When we walked through what first hit me was the temperature, I must have been shivering because Santana said “We have to keep it cold for the fabricators.” Fabricators? Now I was curious but I said nothing further.

When we reached the far end of the room Mr Santana pressed some buttons on a tablet he was holding and then several segments of the jet black wall slid back revealing.

“Costumes, every hero has one. But what makes it special from any old piece of clothing.” I looked around at the costumes lining the walls, I recognised ones for Ultra, Glitch and Mindhack and several others from before my time. “There are three things: Utility, ie what can your suit do for you? Recognisability, because it is always easier to notice the costumed yahoo telling you to evacuate the burning building then the average Joe in a business suit and finally Marketability, now this is a big one. You see the BCH sells merchandise for all of their heroes, that’s t-shirts, action figures, hats and all that jazz, now although majority of each sale goes back to the BCH ten percent is sent to the hero whose merchandise it is. And people are far more likely to buy merch for the hot chick in the skin tight costume than for the fat guy in the same thing. Now son this leads us to you, more specifically your new costume.”

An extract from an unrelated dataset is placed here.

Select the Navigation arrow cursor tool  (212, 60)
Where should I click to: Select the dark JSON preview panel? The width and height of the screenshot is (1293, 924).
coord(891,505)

He said while gesturing animatedly to a case at the far end of the room he mays have spoken some more but by this point I was mesmerised.

They had replaced the gas mask with a stylised reptilian head of some sort. There were sharp spines about an inch thick running down from the top of the head getting progressively smaller until they stopped at the tail bone. The suit looked skin tight and it was covered in small interlocking scales, and from what I could see the finger tapered into claws.

The helmet was now blood red as was most of the suit, the scales had the same garnet colour but each of them was bordered by black making it look incredible, I was in love.

I tuned back into Mr Santana’s ramblings to catch the end and I was euphorically happy that I did.

“We are going to call it, I mean you Ddraig Goch, if you didn’t know that is the name of the dragon on the welsh flag.” He kept speaking but I didn’t hear anymore all I heard was, Ddraig Goch, the red dragon, it felt right.

I was broken out of my stupor by the sound of an intern bursting into the room. Before Santana had time to rip his head off he began to speak.

“Ultra, told me to tell you that while they were busy on a job another villain started attacking a different part of the city, they cant get here in time so they are sending out the junior heroes,” He said between gasps then looked at me “sorry the junior hero to deal with it, your orders are to suit up and then be briefed in the foyer.” He scampered off after his message was delivered.

A few minutes later Santana was helping me into my costume, I was in a trance.

The dragon was about to come out of hiding, and the world will know hear my roar.